Non capirci un tubo

Mi sono parzialmente riconciliato con i trasporti pubblici di Londra, dopo che l’ultima volta avevo pagato la tariffa massima per non aver timbrato il biglietto in uscita. Per timbrare si intende passare la carta magnetica in posti nascostissimi, dove peraltro quasi nessuno la passa perché si sono dottorati in analisi numerica e hanno capito quale abbonamento scegliere.
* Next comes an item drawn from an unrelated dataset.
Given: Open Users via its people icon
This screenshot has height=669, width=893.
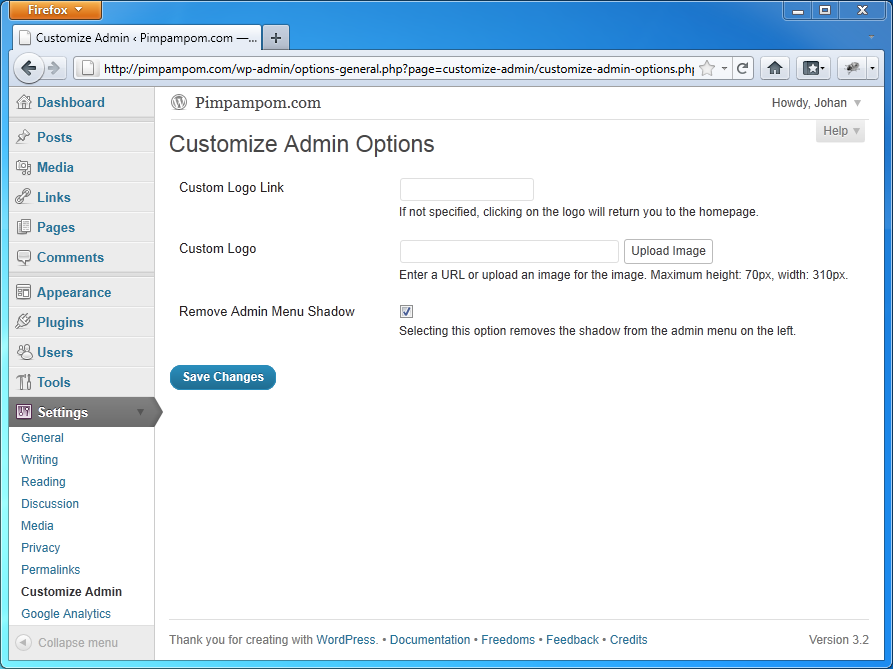Looking at the screenshot, I should (x=24, y=352).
Questa volta ho capito, ho chiesto, ho verificato, però resta comunque tutto abbastanza poco amichevole, a cominciare dall’imperdonabile scelta di chiamare le linee con dei nomi (comodo, per i giapponesi), fermo restando che ci sono anche i colori, ma non hanno senso se le linee diventano molte, perché i colori tendono a somigliarsi (“prendi l’azzurra, poi cambia con la blu”).

Sugli autobus, che peraltro costano meno, nientissimo da dire. Mi piace quando si infilano in quelle stradine dove semplicemente è previsto che possano passare, anche se di poco, e quindi ci passano, senza imprevisti solo italici di cose sporgenti tipo auto o altri arredi urbani abbandonati.
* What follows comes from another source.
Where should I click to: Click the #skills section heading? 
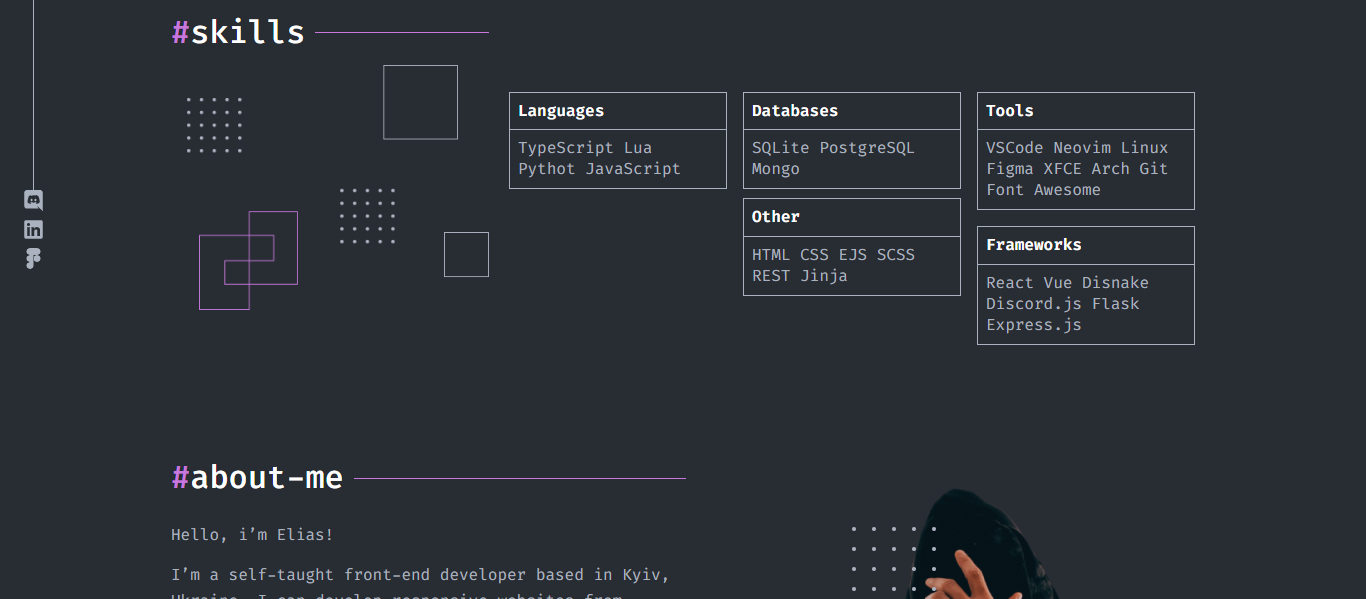point(238,32)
Però tutta la questione dei trasporti mi fa interrogare sul perché centinaia di migliaia di persone vengano qui, intendo con prospettive di semi-stabilità ben consolidate nell’espressione “andare a Londra”. È la cosa più simile a New York che ci sia in Europa, va bene, però ti ciucci tutto quello che guadagni in trasporti (e mangiare), no? O forse i salari sono veramente molto alti ed evidentemente ce la fai.

Oppure vengono proprio perché ci sono già altre centinaia di migliaia di italiani che parlano dialetti incomprensibili e sono vestiti da italiani a Londra, ovverosia con un cappello di lanetta che ricasca un po’ all’indietro e pantaloni aderenti in basso? Questa, semmai, mi pare un’aggravante.